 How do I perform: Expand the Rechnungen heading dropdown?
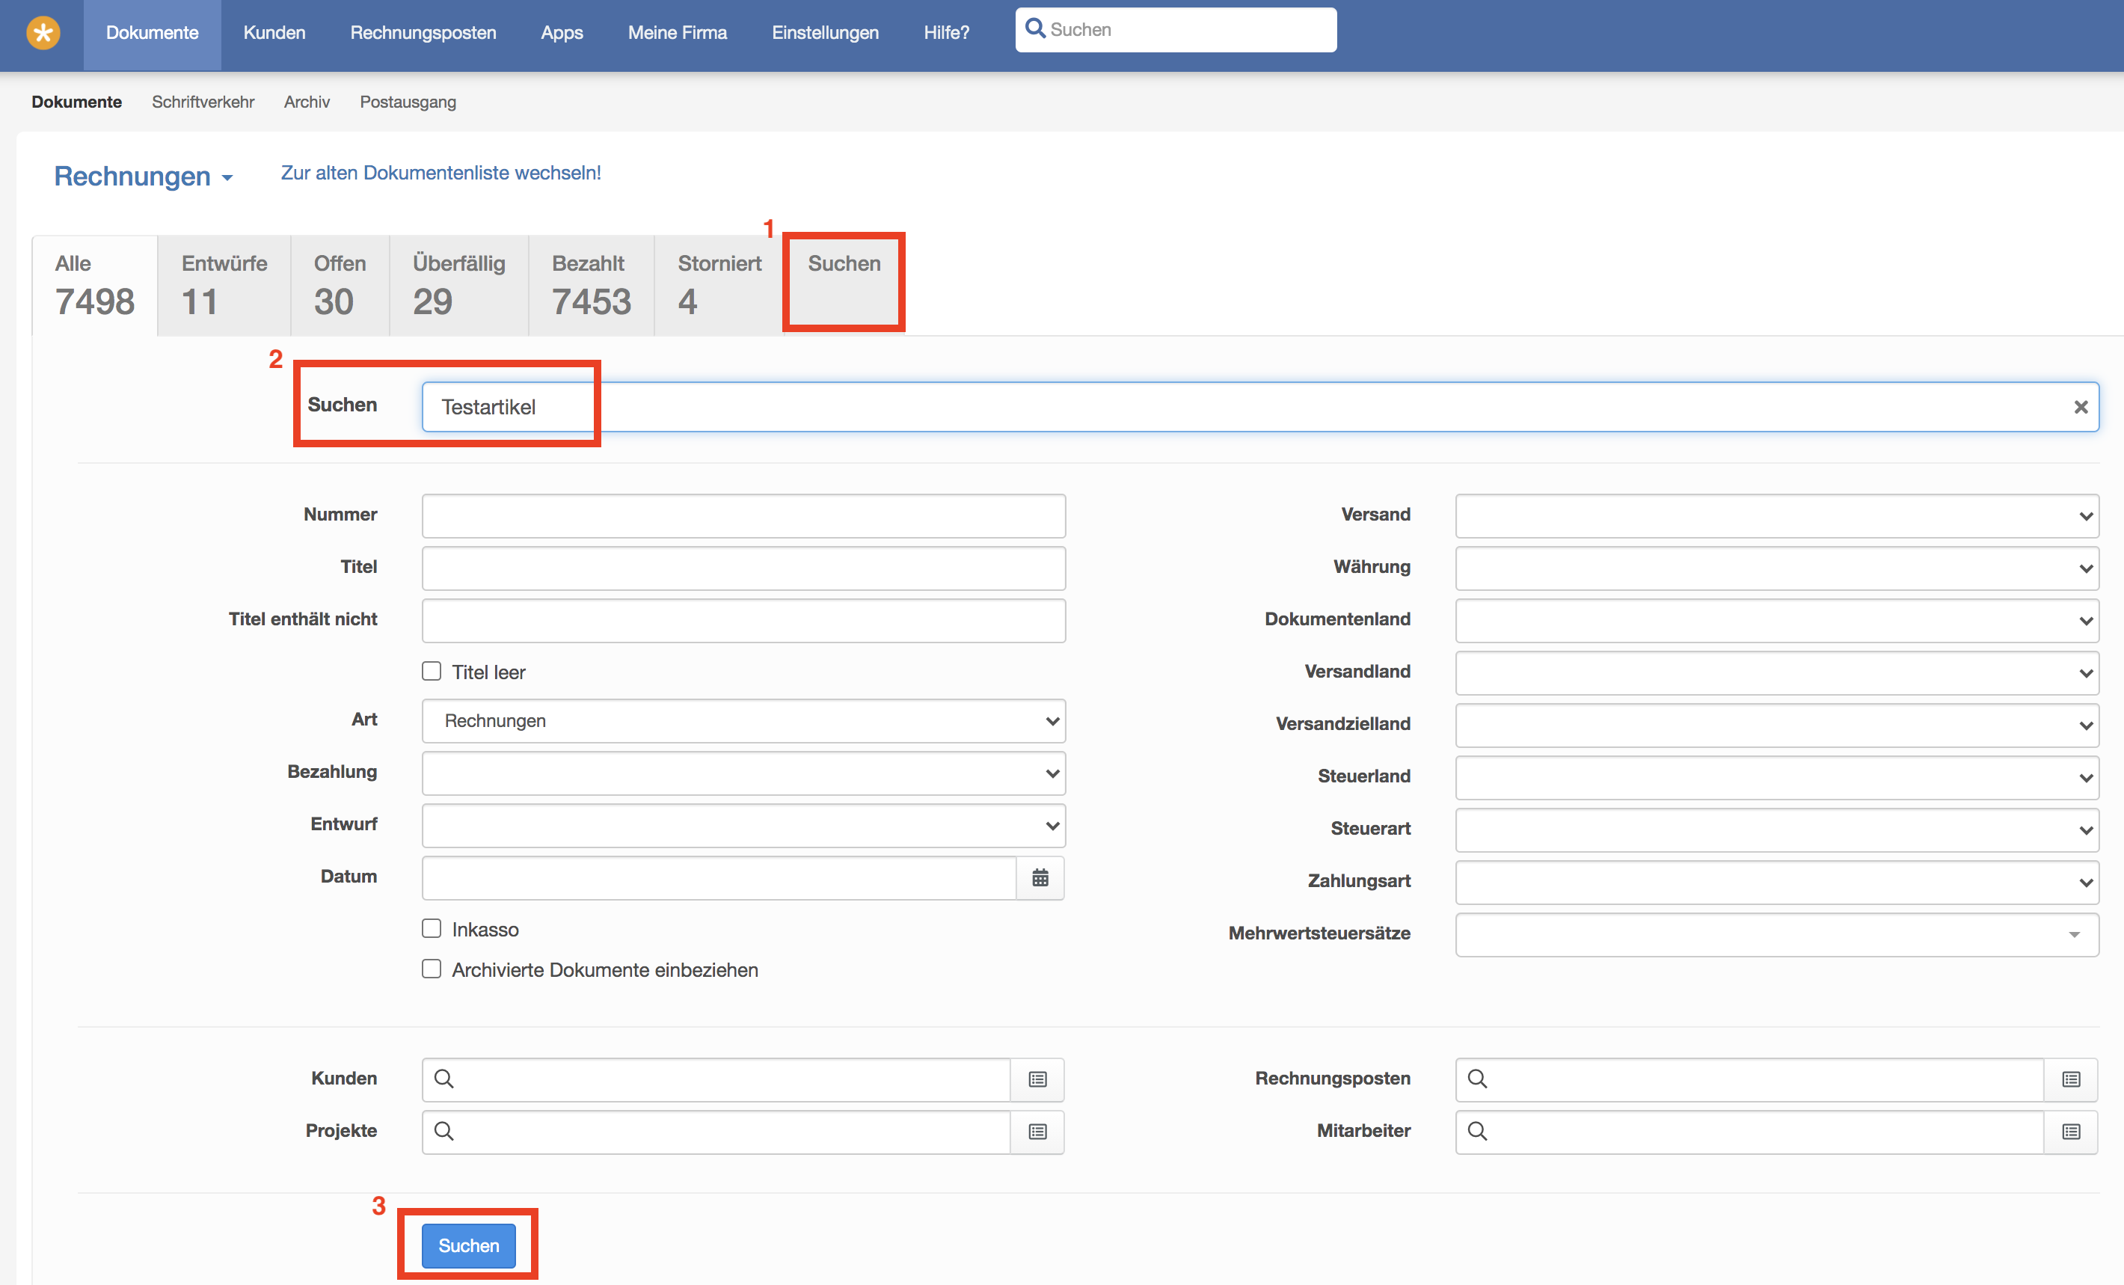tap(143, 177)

※

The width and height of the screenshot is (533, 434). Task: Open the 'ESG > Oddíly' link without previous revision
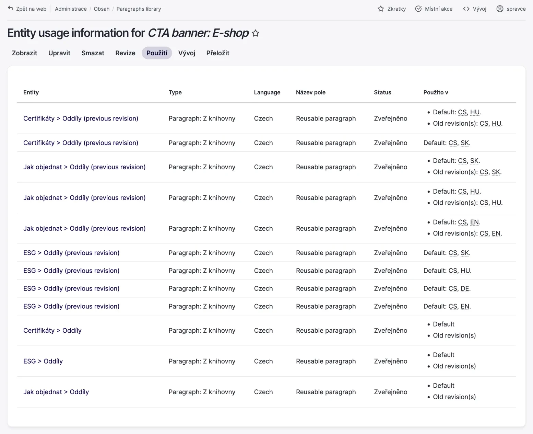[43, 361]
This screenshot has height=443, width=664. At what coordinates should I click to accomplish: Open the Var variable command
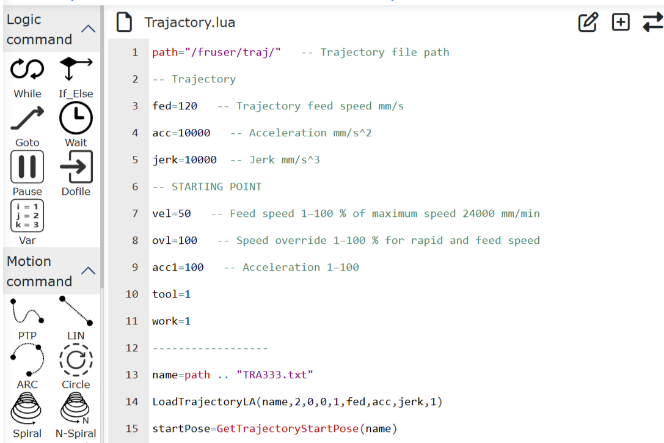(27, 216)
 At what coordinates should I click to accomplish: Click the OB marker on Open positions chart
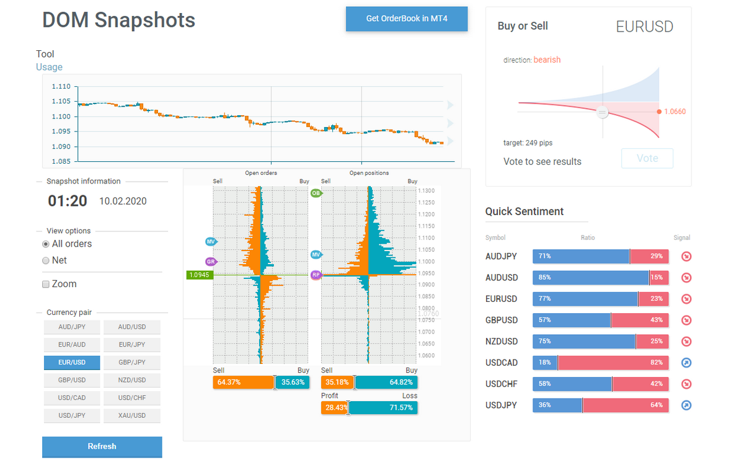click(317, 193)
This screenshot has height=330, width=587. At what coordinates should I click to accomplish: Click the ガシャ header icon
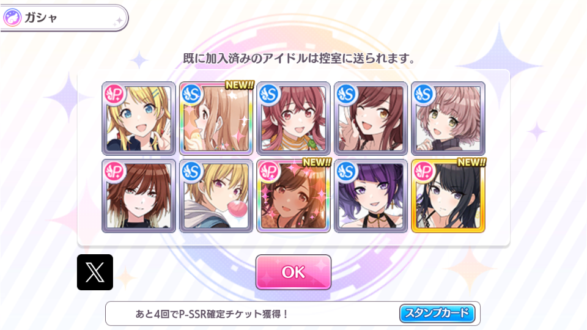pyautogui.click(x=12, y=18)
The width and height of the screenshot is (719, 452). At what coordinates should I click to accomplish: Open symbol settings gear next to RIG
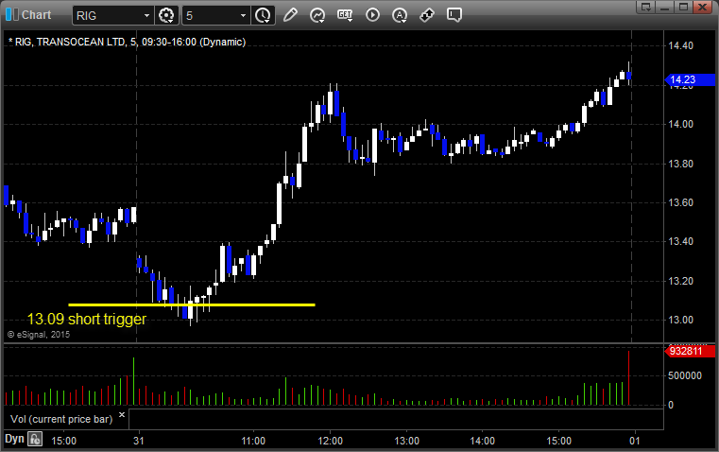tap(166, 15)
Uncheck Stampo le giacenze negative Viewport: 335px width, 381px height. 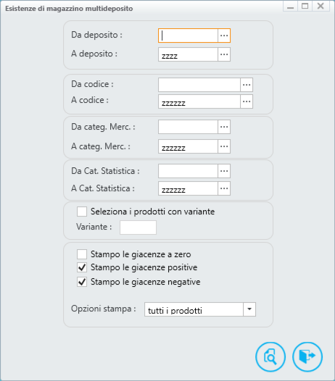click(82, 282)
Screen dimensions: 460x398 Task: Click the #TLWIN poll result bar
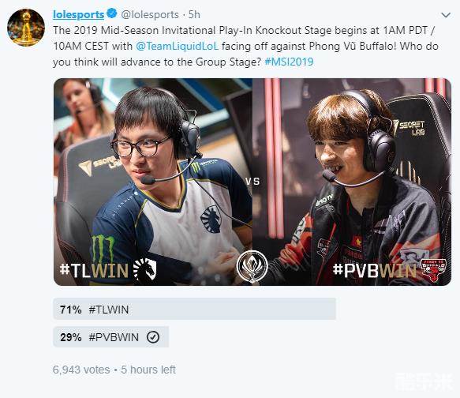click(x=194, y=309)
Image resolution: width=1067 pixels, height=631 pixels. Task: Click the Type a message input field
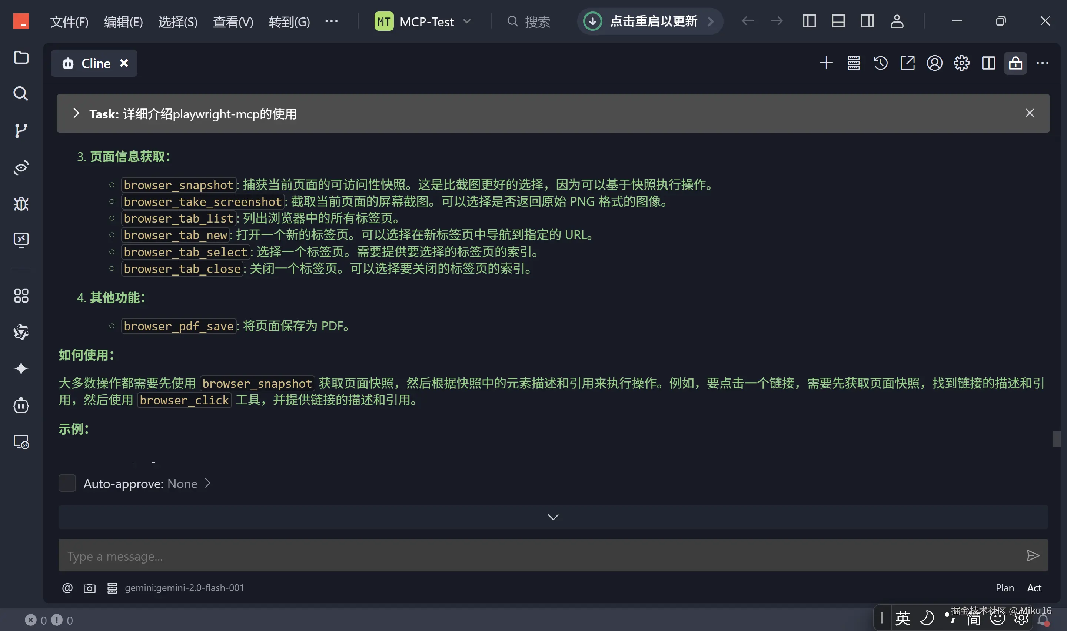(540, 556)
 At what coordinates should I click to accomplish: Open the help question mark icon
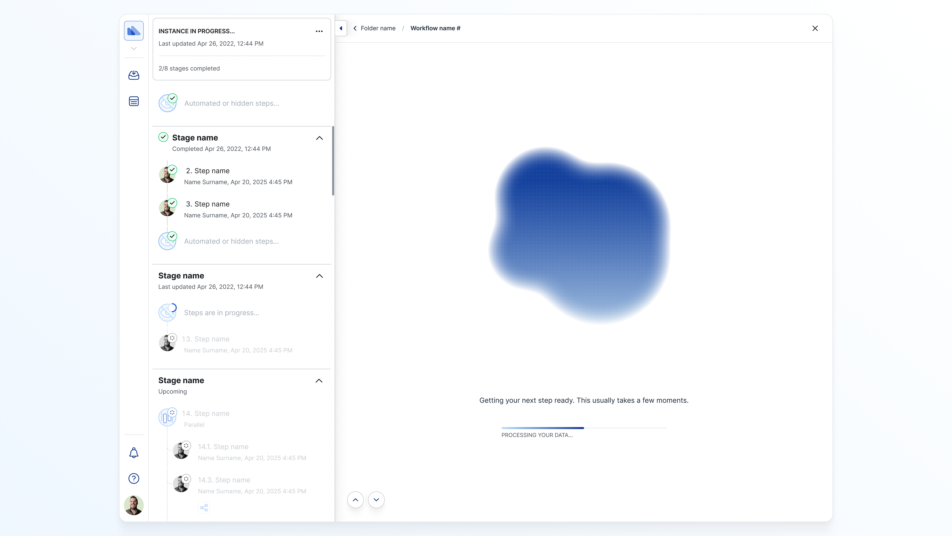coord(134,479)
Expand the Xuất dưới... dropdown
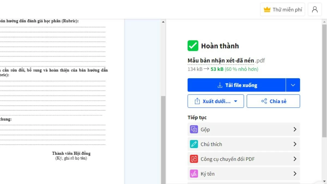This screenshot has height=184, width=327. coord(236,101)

※

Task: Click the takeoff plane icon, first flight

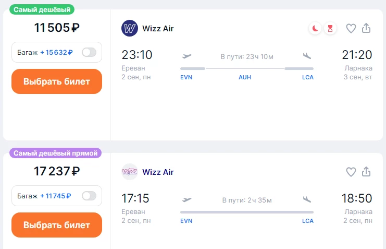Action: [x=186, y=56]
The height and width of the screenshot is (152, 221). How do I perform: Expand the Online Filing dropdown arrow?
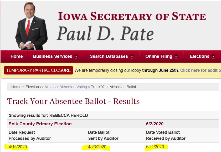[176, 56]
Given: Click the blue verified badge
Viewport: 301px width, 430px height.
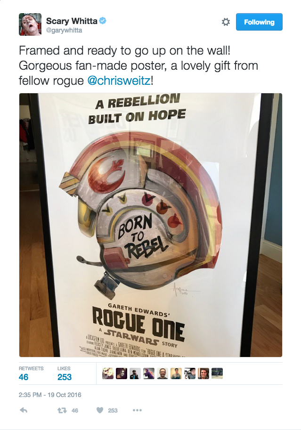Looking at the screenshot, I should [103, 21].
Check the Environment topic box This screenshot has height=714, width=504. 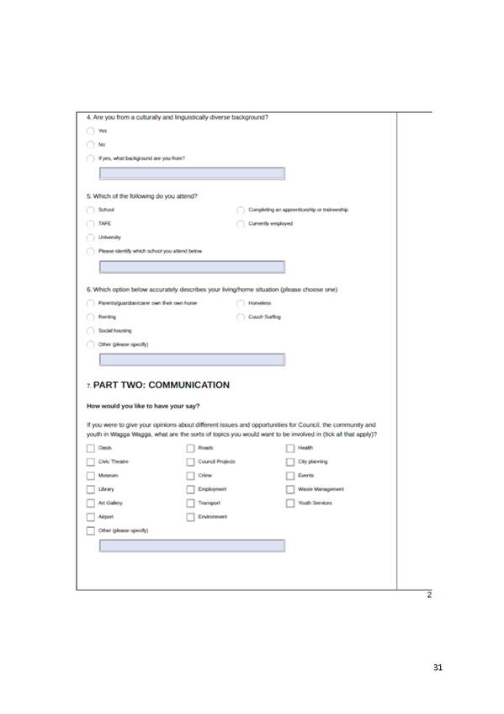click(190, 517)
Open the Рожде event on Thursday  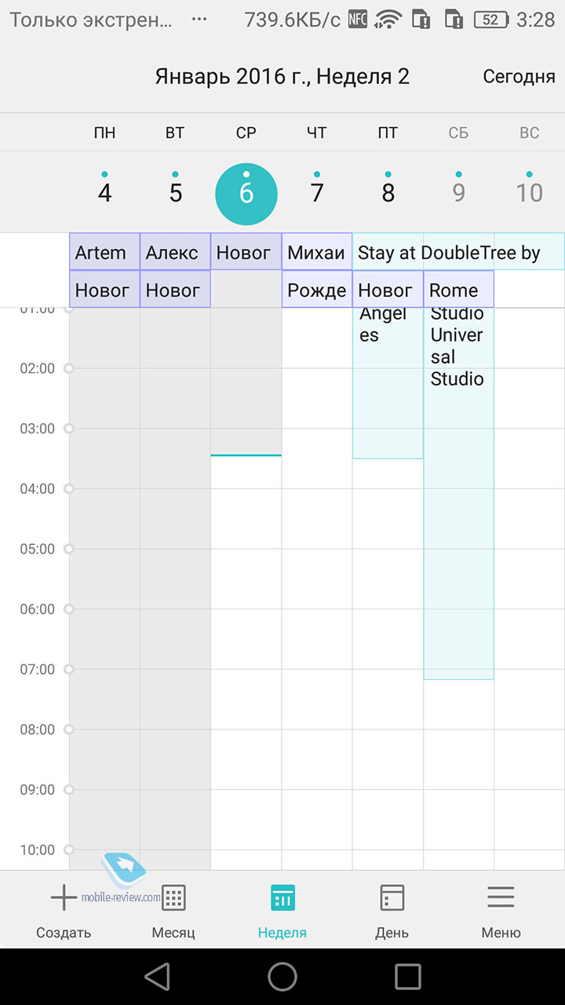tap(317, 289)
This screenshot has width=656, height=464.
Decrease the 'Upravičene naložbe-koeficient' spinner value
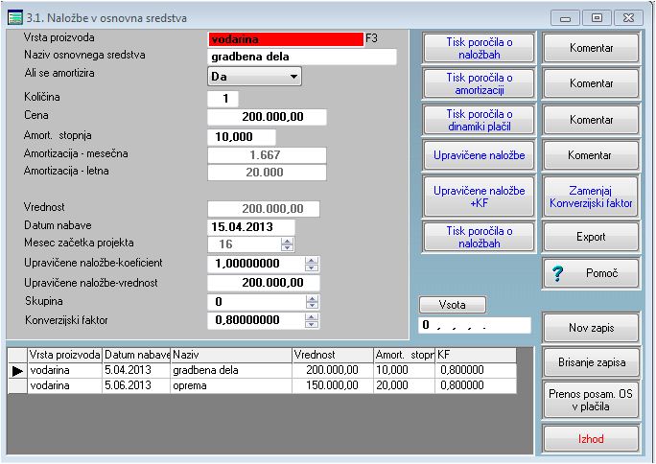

※

- **Exercise task**: Return the entries from the line with "The width and height of the screenshot is (533, 434)." up to and including the line with "pyautogui.click(x=12, y=18)", copied without any change, and leave the pictures out of the answer.

- **Reply to the task**:
The width and height of the screenshot is (533, 434). Task: Open the 'ESG > Oddíly' link without previous revision
[43, 361]
This screenshot has height=443, width=664. At what coordinates should I click to accomplish: Open the Var variable command
(27, 216)
 At what coordinates should I click to accomplish: Click the OB marker on Open positions chart
click(317, 193)
This screenshot has height=330, width=587. At what coordinates should I click to accomplish: Click the ガシャ header icon
pyautogui.click(x=12, y=18)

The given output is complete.